J'ai bien sûr ma petite idée, et je prétends que la seule structure correcte est : Aspirant-Instructeur-Dieu.
Toute autre structure résulte d'une altération de la voie, et conduit à terme à l'imaginaire et à la religion, non à la réalité.
Babuji se trouve dans la chaine parce qu'il y a été placé par ses disciples : comment justifier autrement leur prise de position au sommet de l'échelle sociale?
Celà a aussi un sens personnel pour les plus sincères de ces anciens disciples : il s'agit de préserver leur relation avec leur maitre, leur attachement et leur dévotion.
Pourtant, l'intégrer à l'enseignement est aussi une forme subtile d'égoisme : il s'agit de leur relation personnelle avec leur maitre, comment celà peut-il être institutionnalisé?
Ca n'a aucun sens pour ceux qui arrivent après la mort de Babuji.
La conséquence est de piéger les nouveaux dans l'imaginaire des anciens, c'est-à-dire de leur faire perdre de vue le vrai but, de les embrouiller.
Les avantages de la structure de l'ISRC par rapport à celle de la SRCM sont:
a) que la chaine de successeurs ne se continue pas à l'infini.
b) que la structure reste simple et ainsi, qu'elle ne perd pas son efficacité formatrice avec l'augmentation du nombre d'Aspirants.
Lorsque la surface à la base de la pyramide augmente, la distance entre l'instructeur (sommet de la pyramide) et la base (Aspirant) augmente. Il devient alors nécessaire d'ajouter des niveaux dans la structure pour maintenir le contrôle de l'organisation et de la base.
C'est mathématique et c'est obligatoire. Ne pas le faire aboutirait au chaos.
On a donc 3 structures possibles :
1) Aspirant-Instructeur-Dieu
2) Aspirant-Instructeur-Babuji-Dieu
3) Aspirant-Précepteur-Full précepteur-Centre en charge-blablabla-Successeur-Chari-Babuji-Lalaji-Dieu
Babuji qui enseignait la simplicité comme une des qualités premières de la Nature et de la vie spirituelle : à votre avis? Dans quelle structure a-t-il fait son parcours? Ni 2) ni 3), ces deux structures qu'on nous vend aujourd'hui, mais 1).
La structure 1) est la seule valable pour la réalisation de Dieu.
Elle est universelle.
Elle demeure éternelle pour l'Aspirant, que celui-ci soit réalisé ou non, et que son Instructeur soit vivant ou non.
Seul le contenu (acteurs) change à chaque génération.
La filiation est donc historique, non fonctionnelle.

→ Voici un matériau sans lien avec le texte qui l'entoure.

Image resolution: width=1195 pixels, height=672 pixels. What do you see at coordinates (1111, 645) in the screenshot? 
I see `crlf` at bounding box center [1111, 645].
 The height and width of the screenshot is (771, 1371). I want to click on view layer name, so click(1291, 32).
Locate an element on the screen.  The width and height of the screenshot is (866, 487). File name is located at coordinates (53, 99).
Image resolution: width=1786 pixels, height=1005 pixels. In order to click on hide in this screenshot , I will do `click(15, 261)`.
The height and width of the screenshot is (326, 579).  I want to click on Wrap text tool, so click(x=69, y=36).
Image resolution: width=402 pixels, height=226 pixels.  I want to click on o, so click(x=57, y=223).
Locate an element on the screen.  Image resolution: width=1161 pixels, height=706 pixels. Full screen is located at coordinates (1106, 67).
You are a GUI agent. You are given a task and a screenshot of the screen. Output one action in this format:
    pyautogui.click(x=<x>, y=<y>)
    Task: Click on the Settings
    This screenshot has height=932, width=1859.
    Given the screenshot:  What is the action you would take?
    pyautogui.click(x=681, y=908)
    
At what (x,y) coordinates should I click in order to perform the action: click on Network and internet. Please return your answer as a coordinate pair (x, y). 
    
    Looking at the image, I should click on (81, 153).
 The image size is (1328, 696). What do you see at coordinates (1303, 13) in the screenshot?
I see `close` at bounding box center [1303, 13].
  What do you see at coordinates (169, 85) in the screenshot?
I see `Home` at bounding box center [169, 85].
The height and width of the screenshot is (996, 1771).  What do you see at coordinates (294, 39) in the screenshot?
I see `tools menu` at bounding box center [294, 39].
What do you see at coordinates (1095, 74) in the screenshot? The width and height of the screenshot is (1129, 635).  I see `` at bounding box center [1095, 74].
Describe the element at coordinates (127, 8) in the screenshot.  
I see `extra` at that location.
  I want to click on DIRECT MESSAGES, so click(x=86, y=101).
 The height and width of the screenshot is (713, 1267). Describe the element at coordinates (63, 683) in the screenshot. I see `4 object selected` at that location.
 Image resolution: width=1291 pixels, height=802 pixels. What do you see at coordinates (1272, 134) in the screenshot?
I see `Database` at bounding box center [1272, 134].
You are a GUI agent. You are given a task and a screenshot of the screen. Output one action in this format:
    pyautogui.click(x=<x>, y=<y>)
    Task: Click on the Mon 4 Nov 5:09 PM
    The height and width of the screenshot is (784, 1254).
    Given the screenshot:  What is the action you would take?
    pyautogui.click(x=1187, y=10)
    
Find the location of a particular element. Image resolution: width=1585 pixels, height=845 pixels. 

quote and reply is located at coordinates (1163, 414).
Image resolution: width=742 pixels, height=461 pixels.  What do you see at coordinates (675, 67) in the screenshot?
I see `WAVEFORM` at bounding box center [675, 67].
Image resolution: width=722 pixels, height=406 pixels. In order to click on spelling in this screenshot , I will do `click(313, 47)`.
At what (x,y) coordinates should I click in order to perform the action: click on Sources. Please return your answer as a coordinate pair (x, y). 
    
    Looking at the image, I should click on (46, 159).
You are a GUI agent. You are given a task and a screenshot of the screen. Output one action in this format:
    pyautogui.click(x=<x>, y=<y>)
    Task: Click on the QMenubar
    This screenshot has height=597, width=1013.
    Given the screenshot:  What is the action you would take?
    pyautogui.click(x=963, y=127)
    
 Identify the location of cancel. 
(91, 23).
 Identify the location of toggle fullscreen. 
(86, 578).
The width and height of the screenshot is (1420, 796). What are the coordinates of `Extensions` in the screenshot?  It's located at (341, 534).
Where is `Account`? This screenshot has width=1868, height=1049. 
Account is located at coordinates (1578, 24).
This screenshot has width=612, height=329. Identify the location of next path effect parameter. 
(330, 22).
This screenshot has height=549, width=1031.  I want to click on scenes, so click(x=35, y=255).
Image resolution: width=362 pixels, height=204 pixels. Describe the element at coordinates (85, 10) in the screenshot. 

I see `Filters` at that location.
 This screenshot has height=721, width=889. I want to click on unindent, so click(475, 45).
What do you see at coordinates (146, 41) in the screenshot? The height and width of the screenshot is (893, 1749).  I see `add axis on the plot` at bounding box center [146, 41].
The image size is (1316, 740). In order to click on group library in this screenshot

La structure 2) représente déjà une déviation : c'est la semence d'une religion.
La structure 3), ce n'est même pas la peine de s'étendre, n'a pour objet qu'elle-même.
Actuellement dans sa phase de stabilisation, elle va devenir toujours plus uniquement occupée à se perpétrer.
La structure 3) est une religion déjà en place.
Les Sufis pratiquent la structure 1) uniquement, mais pas que les Sufis : toutes les spiritualités vivantes.
Tous les disciples de Babuji qui ont développé autre chose ont dévié.
Pour 3) il n'y a plus rien à faire.
Pour 2), une clarification des concepts et des positions est nécessaire.
Que l'ISRC décide de la faire ou non reviendra à choisir la cohérence ou la rejeter.
Le choix est clair : imaginaire ou réalité.